## What needs to be done
Retype the design notes for the concatenative language below in full, character for character, preserving every line break and formatting mark.

## Supplied passage
● ● ● ● ●

Guiding principles:

1. **Left-to-right, top-to-bottom always.** This is a core to giving rail an understandable model. I think this is where other concatenative languages (or functional application in Haskell, etc) starts to require a galaxy brain.

2. **Many UNDERSTANDABLE granular pieces.** Abstraction only works when both the interface and implementation are understandable. An interface MUST be understandable, and an implementation SHOULD be as understandable as possible.

3. **Learn, don't copy.** Many other languages have great features. Learn from, but do not exactly copy features or syntax. What is the actual enjoyable thing behind it?

4. **Reduce complexity.** The essence of computer programming is controlling complexity (BWK, Knuth, others). NEVER make things more complex, only pass on that complexity which is NECESSARY for solving a problem. Don't be afraid to make decisions for others on a default behavior.

# Semantic choices

These are ideas on semantics for a language. Syntax will likely differ from anything here

Primary paradigm:
- Concatenative

Must-haves:
- Strict left-to-right processing
  - `() -> (a, b, c)` can connect to:
    - `(c) -> (any)`
    - `(b, c) -> (any)`
    - `(a, b, c) -> (any)`
    - `(<...before a>, a, b, c) -> (any)`
  - (Above is not different from Forth/Factor)

● ● ● ● ●

## Data excerpt
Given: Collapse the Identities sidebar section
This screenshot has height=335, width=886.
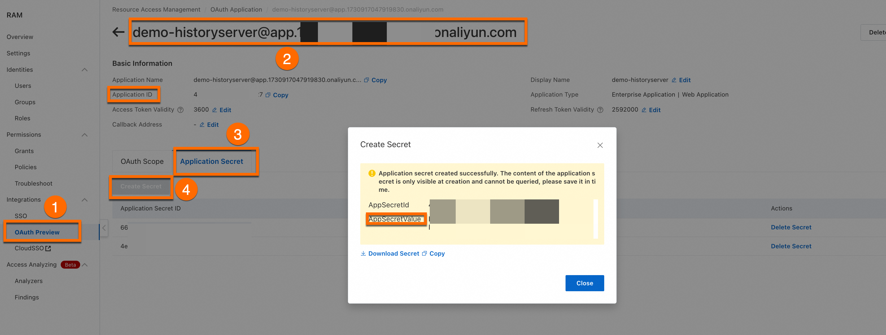Looking at the screenshot, I should 85,70.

● ● ● ● ●

## Completed task
Guiding principles:

1. **Left-to-right, top-to-bottom always.** This is a core to giving rail an understandable model. I think this is where other concatenative languages (or functional application in Haskell, etc) starts to require a galaxy brain.

2. **Many UNDERSTANDABLE granular pieces.** Abstraction only works when both the interface and implementation are understandable. An interface MUST be understandable, and an implementation SHOULD be as understandable as possible.

3. **Learn, don't copy.** Many other languages have great features. Learn from, but do not exactly copy features or syntax. What is the actual enjoyable thing behind it?

4. **Reduce complexity.** The essence of computer programming is controlling complexity (BWK, Knuth, others). NEVER make things more complex, only pass on that complexity which is NECESSARY for solving a problem. Don't be afraid to make decisions for others on a default behavior.

# Semantic choices

These are ideas on semantics for a language. Syntax will likely differ from anything here

Primary paradigm:
- Concatenative

Must-haves:
- Strict left-to-right processing
  - `() -> (a, b, c)` can connect to:
    - `(c) -> (any)`
    - `(b, c) -> (any)`
    - `(a, b, c) -> (any)`
    - `(<...before a>, a, b, c) -> (any)`
  - (Above is not different from Forth/Factor)